Re: Partitioned tables and relfilenode

From: Amit Langote <Langote_Amit_f8(at)lab(dot)ntt(dot)co(dot)jp>
To: Robert Haas <robertmhaas(at)gmail(dot)com>
Cc: Ashutosh Bapat <ashutosh(dot)bapat(at)enterprisedb(dot)com>, Michael Paquier <michael(dot)paquier(at)gmail(dot)com>, Simon Riggs <simon(at)2ndquadrant(dot)com>, Pg Hackers <pgsql-hackers(at)postgresql(dot)org>
Subject: Re: Partitioned tables and relfilenode
Date: 2017-03-13 10:30:21
Message-ID: a4e2be66-67c6-c8c0-080b-1af22a14b566@lab.ntt.co.jp
Views: Raw Message | Whole Thread | Download mbox | Resend email
Thread:
Lists: pgsql-hackers

On 2017/03/13 19:24, Amit Langote wrote:
> On 2017/03/10 17:57, Amit Langote wrote:
>> On 2017/03/08 22:36, Robert Haas wrote:
>>> On Wed, Mar 8, 2017 at 5:36 AM, Amit Langote wrote:
>>>>> - rel = mtstate->resultRelInfo->ri_RelationDesc;
>>>>> + nominalRTE = rt_fetch(node->nominalRelation, estate->es_range_table);
>>>>> + nominalRel = heap_open(nominalRTE->relid, NoLock);
>>>>>
>>>>> No lock?
>>>>
>>>> Hmm, I think I missed that a partitioned parent table would not be locked
>>>> by the *executor* at all after applying this patch. As of now, InitPlan()
>>>> takes care of locking all the result relations in the
>>>> PlannedStmt.resultRelations list. This patch removes partitioned
>>>> parent(s) from appearing in this list. But that makes me wonder - aren't
>>>> the locks taken by expand_inherited_rtentry() kept long enough? Why does
>>>> InitPlan need to acquire them again? I see this comment in
>>>> expand_inherited_rtentry:
>>>
>>> Parse-time locks, plan-time locks, and execution-time locks are all
>>> separate. See the header comments for AcquireRewriteLocks in
>>> rewriteHandler.c; think about a view, where the parsed query has been
>>> stored and is later rewritten and planned. Similarly, a plan can be
>>> reused even after the transaction that created that plan has
>>> committed; see AcquireExecutorLocks in plancache.c.
>>
>> Thanks for those references.
>>
>> I took a step back here and thought a bit more about the implications this
>> patch.
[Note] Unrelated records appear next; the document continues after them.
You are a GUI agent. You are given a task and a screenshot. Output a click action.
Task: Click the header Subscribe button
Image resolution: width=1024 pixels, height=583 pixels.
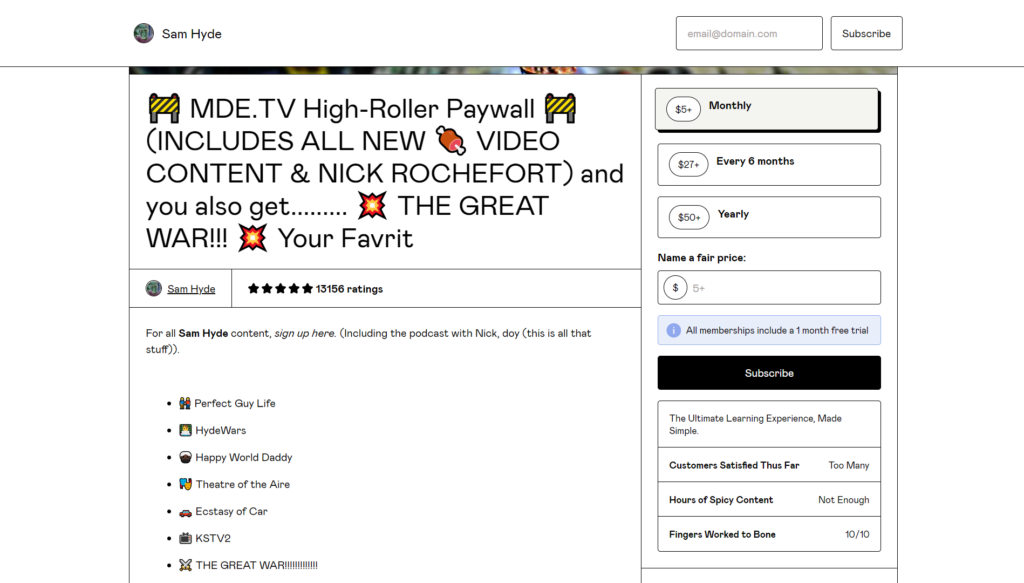(866, 33)
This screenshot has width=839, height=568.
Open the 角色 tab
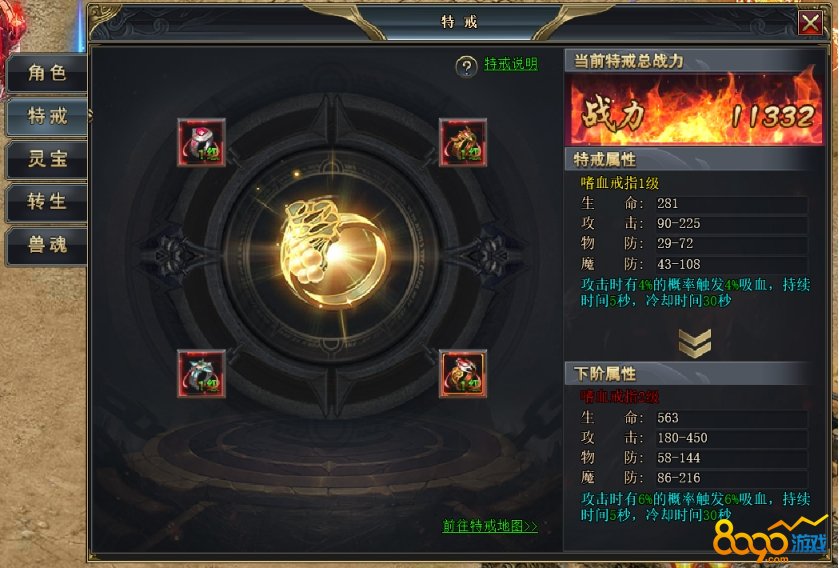[x=47, y=73]
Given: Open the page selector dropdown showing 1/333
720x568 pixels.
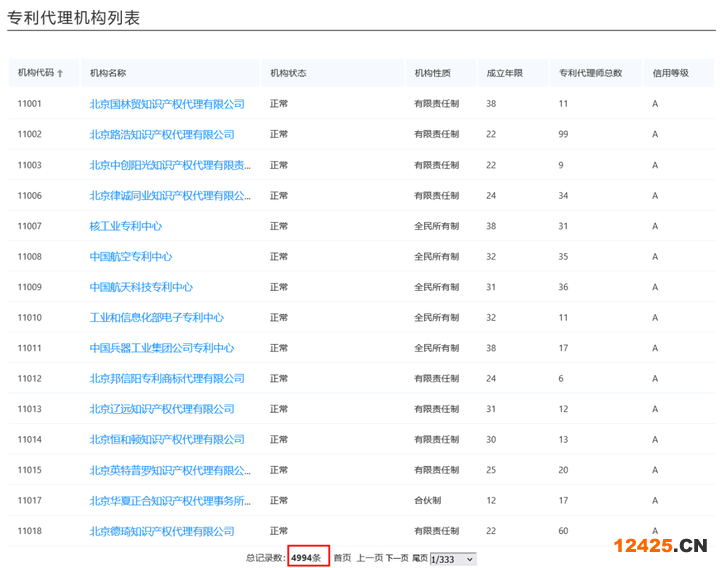Looking at the screenshot, I should [x=452, y=558].
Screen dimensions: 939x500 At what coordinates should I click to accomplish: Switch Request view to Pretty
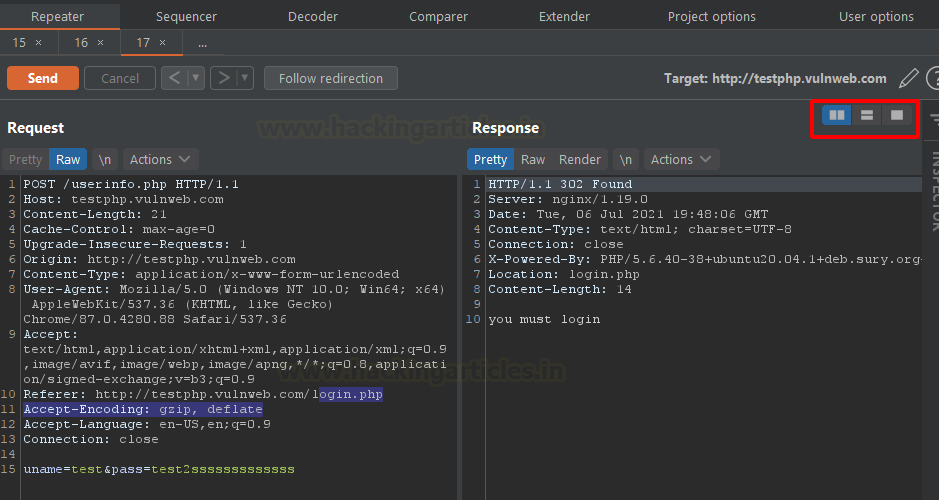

It occurred to me that the complete absence of partitioned table
>> RT entries in the plan-tree has more consequences than I originally
>> imagined. I will post an updated patch by Monday latest.
>
> Here is the updated patch.
>
> Since this patch proposes to avoid creating scan nodes for non-leaf tables
> in a partition tree, they won't be referenced anywhere in the resulting
> plan tree. So the executor will not lock those tables in the
> select/update/delete cases. Insert is different since we lock all tables
> in the partition tree when setting up tuple-routing in
> ExecInitModifyTable. Not taking executor locks on the tables means that
> the cached plans that should be invalidated upon adding/removing a
> partition somewhere in the partition tree won't be.
>
> First I thought that we could remember just the root table RT index using
> a new Index field partitionRoot in Append, MergeAppend, and ModifyTable
> nodes and use it to locate and lock the root table during executor node
> initialization. But soon realized that that's not enough, because it
> ignores the fact that adding/removing partitions at lower levels does not
> require taking a lock on the root table; only the immediate parent. So
> any cached select/update/delete plans won't be invalidated when a new
> lower-level partition is added/removed, because the immediate parent would
> not have been added to the query's range table and hence the
> PlannedStmt.relationOids list. Remember that the latter is used by
> plancache.c to remember the relations that a given cached plan depends on
> remaining unchanged. So the patch now adds a list member called
> partitioned_rels to Append, MergeAppend, and ModifyTable nodes and stores
> the RT indexes of all the non-leaf tables in a partition tree with root
> table RT index at the head (note that these RT indexes are of the RTEs
> added by expand_inherited_rtenrty; also see below). Since the
> partitioned_rels list is constructed when building paths and must be
> propagated to the plan nodes, the same field is also present in the
> corresponding Path nodes. ExecInit* routines for the aforementioned nodes
> now locate and lock the non-leaf tables using the RT indexes in
> partitioned_rels. Leaf tables are locked, as before, either by InitPlan
> (update/delete result relations case) or by ExecInitAppend or
> ExecInitMergeAppend when initializing the appendplans/mergeplans (select
> case).
>
> The previous proposal was for expand_inherited_rtentry to not create RT
> entries and AppendRelInfo's for the non-leaf tables, but I think that
> doesn't work, as I tried to explain above. We need RTEs because that
> seems to be the only way currently for informing the executor of the
> non-leaf tables. We need AppendRelInfo's to store the RT indexes of those
> RTEs for the latter planning steps to collect them in partitioned_rels
> mentioned above. So with the latest patch, we do create the RT entry and
> AppendRelInfo for non-leaf tables. AppendRelInfo created in this case is
> a minimal one; only parent_relid and child_relid are valid. To make the
> latter planning steps ignore these minimal AppendRelInfo's, every
> AppendRelInfo is now marked with child_relkind. Only
> set_append_rel_pathlist() and inheritance_planner() process them to
> collect the child_relid into the partitioned_rels list to be stored in
> AppendPath/MergeAppendPath and ModifyTablePath, respectively.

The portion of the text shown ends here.